He’s partially successful with “Salvador,” an acting showcase for James Woods which could double as a primer for everything right – and wrong – with Stone’s body of work.
The film doesn’t grab the attention that some of Stone’s other films receive. It’s less glitzy than “Wall Street,” grittier than “W.” and more authentic than “World Trade Center.”
But even though “Salvador” is based on a real story, Stone can’t stop himself from retreating to his ideological soap box. And his film never recovers once Stone’s characters start taking sides in the conflict they’re covering.

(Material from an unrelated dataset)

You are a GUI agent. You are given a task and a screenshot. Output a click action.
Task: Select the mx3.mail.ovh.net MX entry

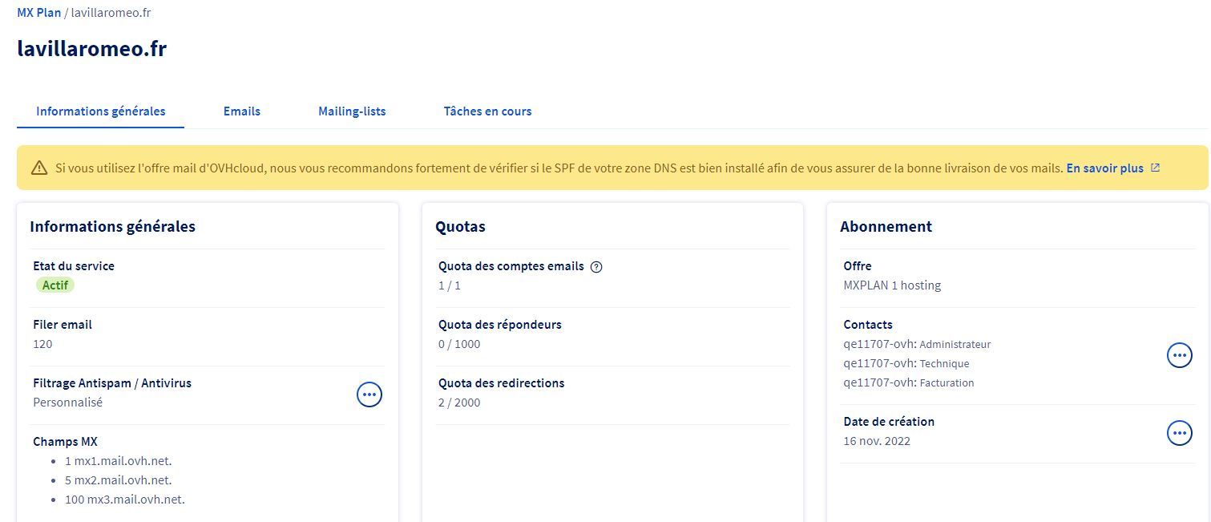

“Salvador” casts Woods as Richard Boyle, a selfish photojournalist with a mouth that’s even faster than his camera’s shutter. Richard convinces a longtime pal (James Belushi) to travel with him to (El) Salvador in the hopes of securing some work. Plus, the two can partake in all the drugs – and local lovelies – the country has to offer.
Or so they think.
The pair quickly enmesh themselves in the social chaos engulfing the country. Richard wants to secure a paying gig – and perhaps settle down with an old flame. But the battle between governmental forces and rebels trying to unseat the existing leadership keep getting in the way.
People are dying, and suddenly Richard feels a flicker of humanity stirring within him.
History 101, Oliver Stone Style
The true geopolitical context here is dense and difficult to hammer down in any one movie. But Stone pretends it’s a snap to sort out the white hats from the black. U.S. backed government = bad. Rebels = good.
That doesn’t matter so long as Woods is wheeling and dealing. It’s the perfect vehicle for his manic energy and unbridled charisma. Who cares that Richard is a bastard you wouldn’t trust with your pet goldfish?
But when Richard starts pontificating about the country’s growing body count, the film loses its footing. Suddenly, he’s jawing with diplomats and bleached blonde newscasters at cocktail parties, all the while the hyperactive story all but shuts down.
The film may be based on true characters, but the final half hour stretches beyond reason and packs too many pat situations. The final five minutes play out like a “Saturday Night Live” movie spoof.
Funnyman’s Serious Soul
Belushi, who toiled as comic relief in a few ’80s films, is the nice surprise here, balancing his character’s excesses with an Everyman’s view of the deteriorating situation.
It doesn’t matter how Stone feels about the politics behind “Salvador.” What counts is that he takes a fascinating character study and twists it for his own ideological purposes. All the while losing site of what might have been one of his best features.
DID YOU KNOW: Oliver Stone dedicated ‘Salvador,’ his first directorial effort, to his father. Stone’s dad passed away the year before the film’s release.